Bedingungen für Überstunden von Azubis

18.06.2020, Autor: Herr Uwe Lehr / Lesedauer ca. 2 Min. (68 mal gelesen)
Unter welchen Bedingungen Auszubildende Überstunden leisten dürfen, erfahren Sie im folgeden Beitrag.

Auszubildenden und Lehrlinge sind in der Regel noch sehr jung. Jugendliche unter 18 Jahre sind minderjährig und das Jugendarbeitsschutzgesetzes (JArbSchG) gilt. Für volljährige Auszubildende gilt das Arbeitszeitgesetz.

Sowohl für minderjährige als auch für volljährige Lehrlinge ist eine Arbeitszeit von acht Stunden pro Tag nicht zu überschreiten. Überstunden sind daher für Azubis grundsätzlich ausgeschlossen - mit einigen Ausnahmen.

Für das Leisten von Überstunden gibt es folgende Bedingung:
  • Bei den Überstunden sollte es sich um Ausbildungsinhalte handeln.
  • Ein Ausbilder des Betriebes sollte den Azubi, in der Zeit, in der er Überstunden leistet, im Auge behalten und betreuen.
  • Der Arbeitgeber schreibt dem Auszubildenden die Arbeitszeit als Freizeit gut und der Auszubildende kann die Überstunden noch in der gleichen Woche abfeiern, minderjährige spätestens innerhalb der nächsten drei Wochen, volljährige innerhalb von fünf Wochen.
  • Es besteht ein Notfall und es steht für die Arbeit kein Beschäftigter zur Verfügung, so darf der Arbeitgeber für vorübergehende und unaufschiebbare Arbeiten einen Auszubildenden heranziehen.
  • Die Überstunden sollten keine Pflicht sein, sondern eine freiwillige Leistung.
Minderjährige Auszubildende dürfen ausnahmsweise eine halbe Stunde pro Tag mehr arbeiten. Volljährige dürfen zwei Stunden pro Tag mehr arbeiten. Erhöht der Arbeitgeber die tägliche Arbeitszeit, so ist dies nur erlaubt, wenn die Regelung zeitlich begrenzt ist.

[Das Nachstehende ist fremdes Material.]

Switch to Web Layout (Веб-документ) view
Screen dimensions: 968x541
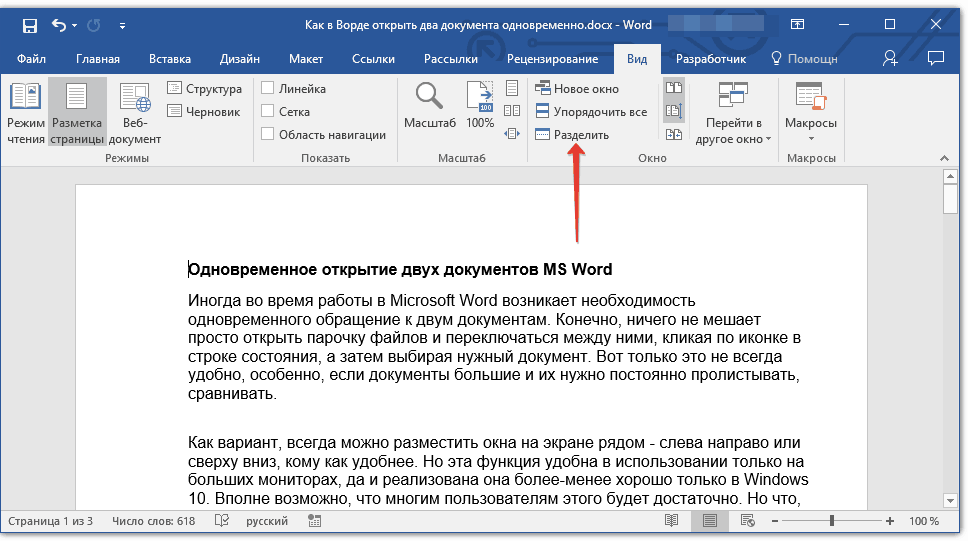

Steht ein Feiertag bevor, so darf ein Azubi Überstunden leisten, um den Freizeitausgleich für einen Brückentag zu nutzen. Der Azubi muss den freien Tag innerhalb von fünf Wochen nehmen. Zwischen den Arbeitstagen sollten mindestens 12 Stunden freie Zeit liegen.

Fehlen Absprachen zu Überstunden zwischen Arbeitgeber und Auszubildende, so greift das Berufsbildungsgesetz.

Hat ein Auszubildender Überstunden geleistet, so kann er diese auch noch nach seiner Ausbildung geltend machen.

Rechtsanwalt Uwe Lehr, Fachanwalt für Arbeitsrecht rät: "Schreiben Sie Ihre Überstunden auf. Wichtig ist wieviel Sie gemacht haben und womit Sie die Arbeitszeit verbracht haben."

Auszubildende sollen grundsätzlich keine Überstunden leisten. Die vorgesehene Arbeitszeit von acht Stunden pro Woche aus dem Tarif- oder Arbeitsvertrag sieht der Gesetzgeber für Auszubildende als genügend an. Das Ziel der Ausbildung ist zu lernen und dafür reicht die Zeit aus.